== Records for this exercise
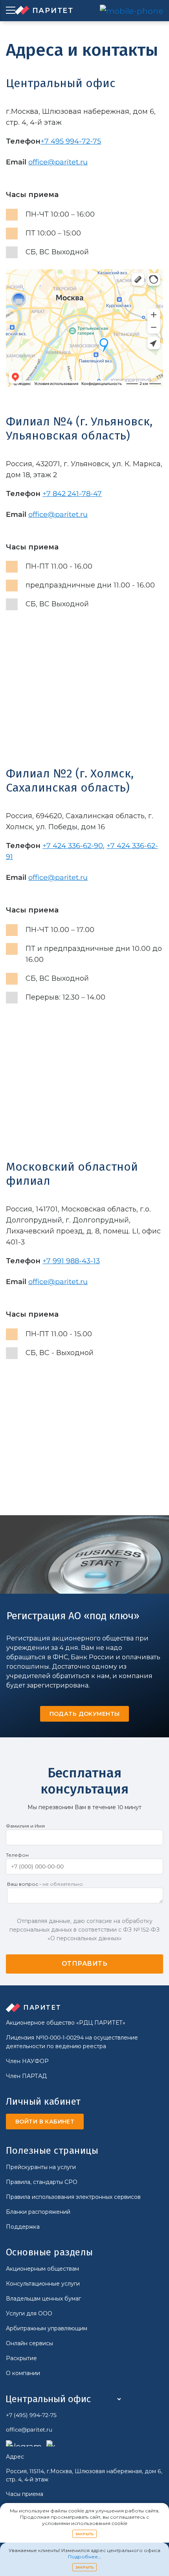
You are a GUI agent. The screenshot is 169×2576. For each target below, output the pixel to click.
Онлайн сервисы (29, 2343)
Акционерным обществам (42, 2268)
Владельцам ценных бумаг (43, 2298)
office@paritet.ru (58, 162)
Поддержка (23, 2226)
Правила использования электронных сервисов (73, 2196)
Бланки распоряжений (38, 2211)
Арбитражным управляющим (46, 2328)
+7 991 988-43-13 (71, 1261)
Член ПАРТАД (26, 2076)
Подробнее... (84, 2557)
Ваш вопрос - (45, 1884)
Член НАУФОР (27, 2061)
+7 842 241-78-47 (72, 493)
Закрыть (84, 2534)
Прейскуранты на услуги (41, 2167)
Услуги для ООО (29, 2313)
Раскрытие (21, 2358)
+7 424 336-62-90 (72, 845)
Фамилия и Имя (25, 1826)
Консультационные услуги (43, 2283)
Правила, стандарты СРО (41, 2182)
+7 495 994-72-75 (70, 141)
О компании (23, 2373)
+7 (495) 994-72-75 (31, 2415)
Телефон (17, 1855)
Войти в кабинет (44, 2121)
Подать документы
====
▶ _Exercise_: All lines with the word "Правила" need to be copied from the data above.

▶ _Task answer_:
Правила использования электронных сервисов (73, 2196)
Правила, стандарты СРО (41, 2182)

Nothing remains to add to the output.